Below are a few of the perennial favorites in our home.

‘Go, Dog Go’
By P.D. Eastman
(Random House Books for Young Readers)
A playful exploration of color, proportion and verb conjugation involving whimsical vignettes of dogs playing, working, driving and scrutinizing each other’s hats (“Do you like my hat?” “No, I do not like it!”), P.D. Eastman’s “Go, Dog Go” is an exercise in joyful simplicity, yet replete with enough subtle silliness to make repeated readings compelling.

‘One Fish Two Fish Red Fish Blue Fish’
By Dr. Seuss
(Random House Books for Young Readers)
Though there are many favorites from the storied Seuss canon in our household — from the “The Sneetches and Other Stories” (an early cautionary tale about intolerance) to “Oh, The Places You’ll Go” (essentially a colorful commencement speech) — “One Fish, Two Fish” remains the rock-solid standby. Seamlessly lending itself to animated readings aloud rife with silly voices and myriad opportunities for call and response, this classic assembles a bizarre bestiary of singularly Seussian creatures like the Zanz, the Gox, the Yink and the Gack, all tailored to prompting fits of gleeful giggles from the footie-pajamas set. As the master himself writes, from there to here, from here to there, funny things are everywhere.

 

‘In the Night Kitchen’
By Maurice Sendak
(HarperCollins)
Not quite as celebrated as the aforesaid “Where the Wild Things Are,” the late Maurice Sendak’s “In the Night Kitchen” tells the tale of one little boy’s exploration of a trippy nocturnal realm inhabited by a trio of bakers who inexplicably look like clones of Oliver Hardy. Sendak’s lovingly rendered depiction of the New York skyline reimagined as a pantry full of groceries (with a dash of full frontal nudity) never fails to elicit a response from my children.

‘The Runaway Bunny’
By Margaret Wise Brown
(HarperCollins)
Written by Margaret Wise Brown and illustrated by Clement Hurd, the same duo responsible for the timeless classic “Goodnight Moon,” 1942’s “Runaway Bunny” is a rumination on the futility of resisting unconditional love. In a moment of defiance, a young bunny declares his intention to run away. Over the next 48 pages, the mother bunny calmly thwarts each of her offspring’s elaborate escape schemes in an affectionate chess game until the little bunny finally abandons the plan.

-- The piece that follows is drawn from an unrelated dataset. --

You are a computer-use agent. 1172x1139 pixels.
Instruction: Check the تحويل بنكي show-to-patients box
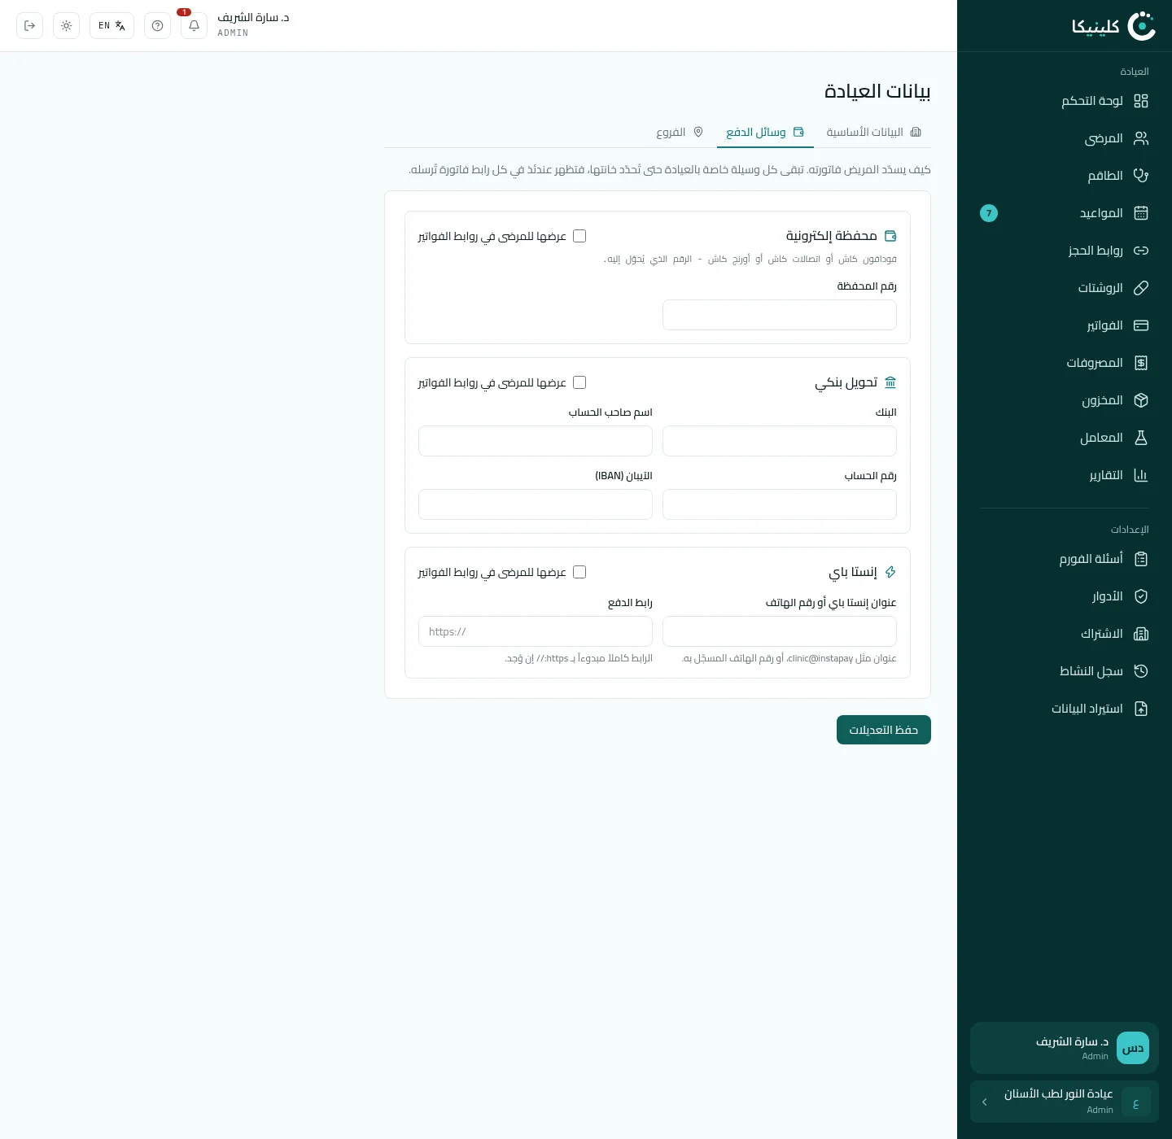tap(579, 382)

‘The Tale of Peter Rabbit’
By Beatrix Potter
(Pavilion Press)
What is it with young rabbits? Why are they repeatedly depicted as the juvenile delinquents of the animal kingdom? Regardless, Potter’s 1901 classic foreshadows Brown’s bunny in cotton-tailed disobedience with the sad story of young Peter, a heedless young forest creature who strays from his mother’s clearly stated directives by wreaking havoc in the vegetable garden of the fearsome Mr. McGregor. Punctuated by Potter’s distinctly British prose and lush illustrations of verdant gardens and placid woods, “The Tale of Peter Rabbit” is an enchanting read for parent and child alike.

‘The BFG’
By Roald Dahl
(Puffin)
As my kids have grown older, we’ve started to branch out into more sophisticated fare, like this selection from Roald Dahl. Slightly less Dadaist than the author’s more famous books like “James and The Giant Peach,” “The BFG” (an acronym for “Big Friendly Giant”) remains no less surreal, spinning the yarn of a little girl named Sophie who gets whisked away from a London orphanage by said giant to a land populated by his pointedly unfriendly brethren (vicious man-eaters with names like the Fleshlumpeater and the Childchewer). While disarmingly steeped in some frankly visceral imagery, Dahl’s storytelling narrowly skirts nightmare territory and keeps the proceedings charming.

Dads, what children’s books do you read to your kids?